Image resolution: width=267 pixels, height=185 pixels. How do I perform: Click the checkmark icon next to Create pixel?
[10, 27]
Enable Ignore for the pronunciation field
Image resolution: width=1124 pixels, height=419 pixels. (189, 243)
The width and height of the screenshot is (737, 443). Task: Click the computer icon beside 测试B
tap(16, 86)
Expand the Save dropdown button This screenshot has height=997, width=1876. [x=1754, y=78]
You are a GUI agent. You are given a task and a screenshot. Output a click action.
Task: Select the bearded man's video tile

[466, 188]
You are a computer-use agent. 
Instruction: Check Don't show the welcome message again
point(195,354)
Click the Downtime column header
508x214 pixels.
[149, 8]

#####

Goal of the exercise:
Return only this span, exactly: the line that contains "You are a computer-use agent." and all lines after it to the end of the records.

Task answer:
You are a computer-use agent. 
Instruction: Check Don't show the welcome message again
point(195,354)
Click the Downtime column header
508x214 pixels.
[149, 8]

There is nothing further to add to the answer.